Pre-exposure prophylaxis with hydroxychloroquine for COVID-19 : a double-blind, placebo-controlled randomized clinical trial
© 2021. The Author(s)..
BACKGROUND: Pre-exposure prophylaxis (PrEP) is a promising strategy to break COVID-19 transmission. Although hydroxychloroquine was evaluated for treatment and post-exposure prophylaxis, it is not evaluated for COVID-19 PrEP yet. The aim of this study was to evaluate the efficacy and safety of PrEP with hydroxychloroquine against placebo in healthcare workers at high risk of SARS-CoV-2 infection during an epidemic period.

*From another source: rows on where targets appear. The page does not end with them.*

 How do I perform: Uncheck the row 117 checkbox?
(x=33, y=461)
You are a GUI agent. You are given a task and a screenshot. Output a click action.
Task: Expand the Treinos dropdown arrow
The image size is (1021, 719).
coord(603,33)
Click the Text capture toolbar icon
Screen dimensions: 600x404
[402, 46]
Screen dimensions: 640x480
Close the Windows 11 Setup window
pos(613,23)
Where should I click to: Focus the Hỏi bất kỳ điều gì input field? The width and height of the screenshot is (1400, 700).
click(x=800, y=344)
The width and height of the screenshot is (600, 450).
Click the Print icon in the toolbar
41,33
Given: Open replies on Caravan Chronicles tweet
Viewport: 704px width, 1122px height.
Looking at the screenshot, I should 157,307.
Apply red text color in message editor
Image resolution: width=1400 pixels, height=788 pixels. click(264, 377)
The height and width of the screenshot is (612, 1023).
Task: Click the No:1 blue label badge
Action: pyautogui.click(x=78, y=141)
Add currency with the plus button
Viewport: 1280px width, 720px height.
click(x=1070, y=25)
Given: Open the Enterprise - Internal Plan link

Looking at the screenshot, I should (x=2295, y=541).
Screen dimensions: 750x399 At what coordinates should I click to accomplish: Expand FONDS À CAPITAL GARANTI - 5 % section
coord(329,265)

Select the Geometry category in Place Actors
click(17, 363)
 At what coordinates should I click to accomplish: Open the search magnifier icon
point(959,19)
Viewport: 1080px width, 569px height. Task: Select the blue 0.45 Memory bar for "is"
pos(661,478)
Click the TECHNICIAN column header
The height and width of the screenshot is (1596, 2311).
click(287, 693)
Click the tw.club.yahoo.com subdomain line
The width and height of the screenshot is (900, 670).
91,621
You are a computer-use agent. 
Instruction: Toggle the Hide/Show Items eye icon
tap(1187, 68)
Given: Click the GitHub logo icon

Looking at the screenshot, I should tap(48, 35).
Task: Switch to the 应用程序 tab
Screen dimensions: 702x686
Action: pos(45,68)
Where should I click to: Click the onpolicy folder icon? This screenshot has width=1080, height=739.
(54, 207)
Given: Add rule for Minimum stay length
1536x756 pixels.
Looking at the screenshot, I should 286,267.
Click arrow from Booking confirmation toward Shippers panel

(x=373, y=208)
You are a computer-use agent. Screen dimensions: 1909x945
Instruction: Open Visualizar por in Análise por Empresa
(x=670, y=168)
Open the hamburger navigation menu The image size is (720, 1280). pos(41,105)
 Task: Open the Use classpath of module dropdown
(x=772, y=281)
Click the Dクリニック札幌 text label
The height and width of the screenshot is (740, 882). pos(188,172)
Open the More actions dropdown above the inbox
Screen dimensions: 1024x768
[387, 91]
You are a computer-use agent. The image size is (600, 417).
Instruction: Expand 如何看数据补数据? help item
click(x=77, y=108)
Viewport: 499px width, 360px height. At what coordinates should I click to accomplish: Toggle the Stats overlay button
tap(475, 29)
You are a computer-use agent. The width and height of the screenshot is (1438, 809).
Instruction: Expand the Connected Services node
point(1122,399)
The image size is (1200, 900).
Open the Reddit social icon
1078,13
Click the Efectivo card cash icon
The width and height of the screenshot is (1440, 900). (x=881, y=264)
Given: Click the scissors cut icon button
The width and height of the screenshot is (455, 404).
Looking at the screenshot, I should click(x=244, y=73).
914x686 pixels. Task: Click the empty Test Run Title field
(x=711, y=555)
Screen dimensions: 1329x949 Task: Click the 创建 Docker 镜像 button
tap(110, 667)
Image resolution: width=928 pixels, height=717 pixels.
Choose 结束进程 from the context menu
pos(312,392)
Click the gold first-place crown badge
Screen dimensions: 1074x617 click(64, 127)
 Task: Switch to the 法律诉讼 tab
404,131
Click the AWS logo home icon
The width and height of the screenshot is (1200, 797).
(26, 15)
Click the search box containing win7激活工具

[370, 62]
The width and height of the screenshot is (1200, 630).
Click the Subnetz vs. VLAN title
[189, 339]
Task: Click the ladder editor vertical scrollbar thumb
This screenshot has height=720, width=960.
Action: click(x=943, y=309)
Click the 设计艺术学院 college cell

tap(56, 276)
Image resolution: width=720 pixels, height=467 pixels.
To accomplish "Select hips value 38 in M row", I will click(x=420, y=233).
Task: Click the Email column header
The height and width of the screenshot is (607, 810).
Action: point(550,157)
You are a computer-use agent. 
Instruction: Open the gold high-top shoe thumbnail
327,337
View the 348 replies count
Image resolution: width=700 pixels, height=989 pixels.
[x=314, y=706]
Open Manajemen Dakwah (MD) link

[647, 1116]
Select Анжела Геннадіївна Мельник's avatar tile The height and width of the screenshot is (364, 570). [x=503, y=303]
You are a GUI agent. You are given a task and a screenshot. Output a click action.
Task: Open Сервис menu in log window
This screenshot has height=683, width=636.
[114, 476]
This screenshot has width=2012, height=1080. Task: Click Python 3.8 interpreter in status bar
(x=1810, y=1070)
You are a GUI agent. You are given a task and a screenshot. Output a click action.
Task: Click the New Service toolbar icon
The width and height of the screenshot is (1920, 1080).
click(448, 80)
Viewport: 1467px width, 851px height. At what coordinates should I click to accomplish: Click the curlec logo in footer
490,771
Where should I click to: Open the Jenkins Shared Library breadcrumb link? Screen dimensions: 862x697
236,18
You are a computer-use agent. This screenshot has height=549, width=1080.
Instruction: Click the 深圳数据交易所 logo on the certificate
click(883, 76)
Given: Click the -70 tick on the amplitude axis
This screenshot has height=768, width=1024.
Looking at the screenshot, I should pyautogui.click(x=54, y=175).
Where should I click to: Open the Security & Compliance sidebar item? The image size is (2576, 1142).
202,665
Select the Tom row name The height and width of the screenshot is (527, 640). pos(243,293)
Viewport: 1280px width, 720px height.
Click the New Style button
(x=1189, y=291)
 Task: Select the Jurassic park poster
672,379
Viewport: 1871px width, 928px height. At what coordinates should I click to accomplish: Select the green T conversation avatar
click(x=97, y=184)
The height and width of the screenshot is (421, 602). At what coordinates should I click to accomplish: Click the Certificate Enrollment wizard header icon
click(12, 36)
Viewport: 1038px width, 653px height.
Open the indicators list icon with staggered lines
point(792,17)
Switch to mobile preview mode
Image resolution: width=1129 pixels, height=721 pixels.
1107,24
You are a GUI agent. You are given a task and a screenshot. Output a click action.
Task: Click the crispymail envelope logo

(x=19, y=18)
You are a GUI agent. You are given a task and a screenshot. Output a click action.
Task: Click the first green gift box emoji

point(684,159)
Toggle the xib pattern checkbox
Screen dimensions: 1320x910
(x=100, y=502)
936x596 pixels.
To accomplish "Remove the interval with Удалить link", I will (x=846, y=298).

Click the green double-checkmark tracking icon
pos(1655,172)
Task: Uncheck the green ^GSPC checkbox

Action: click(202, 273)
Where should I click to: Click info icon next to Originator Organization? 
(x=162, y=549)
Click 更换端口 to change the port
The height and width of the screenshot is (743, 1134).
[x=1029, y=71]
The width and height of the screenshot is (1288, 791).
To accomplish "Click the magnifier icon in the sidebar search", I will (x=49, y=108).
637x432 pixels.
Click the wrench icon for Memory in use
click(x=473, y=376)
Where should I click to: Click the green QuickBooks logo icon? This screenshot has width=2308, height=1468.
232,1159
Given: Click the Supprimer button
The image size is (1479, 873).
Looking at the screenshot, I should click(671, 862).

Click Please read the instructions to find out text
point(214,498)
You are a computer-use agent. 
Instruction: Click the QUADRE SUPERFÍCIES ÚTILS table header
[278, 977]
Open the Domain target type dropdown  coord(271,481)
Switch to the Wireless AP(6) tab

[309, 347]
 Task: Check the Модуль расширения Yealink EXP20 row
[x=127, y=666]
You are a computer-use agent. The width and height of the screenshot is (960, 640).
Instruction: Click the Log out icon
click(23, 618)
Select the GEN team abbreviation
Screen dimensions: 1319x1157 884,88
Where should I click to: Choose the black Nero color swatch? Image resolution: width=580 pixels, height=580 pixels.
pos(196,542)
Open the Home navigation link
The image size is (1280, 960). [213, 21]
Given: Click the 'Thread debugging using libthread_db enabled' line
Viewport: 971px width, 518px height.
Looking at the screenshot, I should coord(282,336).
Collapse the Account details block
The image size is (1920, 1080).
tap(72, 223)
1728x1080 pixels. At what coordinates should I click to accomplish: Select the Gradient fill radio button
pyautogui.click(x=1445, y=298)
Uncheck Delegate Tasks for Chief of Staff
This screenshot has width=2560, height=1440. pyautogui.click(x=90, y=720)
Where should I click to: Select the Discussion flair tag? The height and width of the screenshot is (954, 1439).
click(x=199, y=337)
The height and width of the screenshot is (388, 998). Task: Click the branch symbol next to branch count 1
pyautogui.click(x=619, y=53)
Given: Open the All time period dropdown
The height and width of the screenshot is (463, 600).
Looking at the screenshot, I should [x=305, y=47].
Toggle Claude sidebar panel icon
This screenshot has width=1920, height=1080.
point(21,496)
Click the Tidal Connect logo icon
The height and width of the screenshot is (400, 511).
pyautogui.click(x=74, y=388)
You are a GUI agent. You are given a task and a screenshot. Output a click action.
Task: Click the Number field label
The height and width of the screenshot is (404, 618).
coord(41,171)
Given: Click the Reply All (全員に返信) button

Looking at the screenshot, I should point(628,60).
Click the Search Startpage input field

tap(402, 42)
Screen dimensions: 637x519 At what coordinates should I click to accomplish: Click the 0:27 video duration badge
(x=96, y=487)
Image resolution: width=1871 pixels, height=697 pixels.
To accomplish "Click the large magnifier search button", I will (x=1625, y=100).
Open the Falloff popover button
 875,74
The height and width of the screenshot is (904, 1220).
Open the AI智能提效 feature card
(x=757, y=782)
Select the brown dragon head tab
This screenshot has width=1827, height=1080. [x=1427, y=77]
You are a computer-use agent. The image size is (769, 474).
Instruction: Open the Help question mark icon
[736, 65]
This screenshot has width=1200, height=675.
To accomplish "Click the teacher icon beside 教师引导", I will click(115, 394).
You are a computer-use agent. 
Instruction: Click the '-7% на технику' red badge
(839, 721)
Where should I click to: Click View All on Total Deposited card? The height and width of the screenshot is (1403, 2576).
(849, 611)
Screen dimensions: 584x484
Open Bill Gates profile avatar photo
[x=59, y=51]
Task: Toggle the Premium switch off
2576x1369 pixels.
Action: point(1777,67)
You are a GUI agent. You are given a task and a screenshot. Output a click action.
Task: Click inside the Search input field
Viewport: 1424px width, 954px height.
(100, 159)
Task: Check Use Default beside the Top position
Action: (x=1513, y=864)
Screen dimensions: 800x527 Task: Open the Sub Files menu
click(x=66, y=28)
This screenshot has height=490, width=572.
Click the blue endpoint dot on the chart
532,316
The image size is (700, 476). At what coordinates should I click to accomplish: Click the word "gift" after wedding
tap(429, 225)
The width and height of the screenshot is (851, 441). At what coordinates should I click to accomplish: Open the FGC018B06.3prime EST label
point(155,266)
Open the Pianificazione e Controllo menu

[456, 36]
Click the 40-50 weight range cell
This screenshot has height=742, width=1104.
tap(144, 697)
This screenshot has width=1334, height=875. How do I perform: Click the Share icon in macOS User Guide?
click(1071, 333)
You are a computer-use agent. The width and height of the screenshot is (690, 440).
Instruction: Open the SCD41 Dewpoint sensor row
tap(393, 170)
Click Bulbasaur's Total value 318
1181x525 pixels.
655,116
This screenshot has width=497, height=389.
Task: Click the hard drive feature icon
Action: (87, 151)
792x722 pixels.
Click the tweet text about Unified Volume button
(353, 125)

METHODS: We conducted a double-blind placebo-controlled randomized clinical trial in three hospitals in Barcelona, Spain. From 350 adult healthcare workers screened, we included 269 participants with no active or past SARS-CoV-2 infection (determined by a negative nasopharyngeal SARS-CoV-2 PCR and a negative serology against SARS-CoV-2). Participants allocated in the intervention arm (PrEP) received 400 mg of hydroxychloroquine daily for the first four consecutive days and subsequently, 400 mg weekly during the study period. Participants in the control group followed the same treatment schedule with placebo tablets.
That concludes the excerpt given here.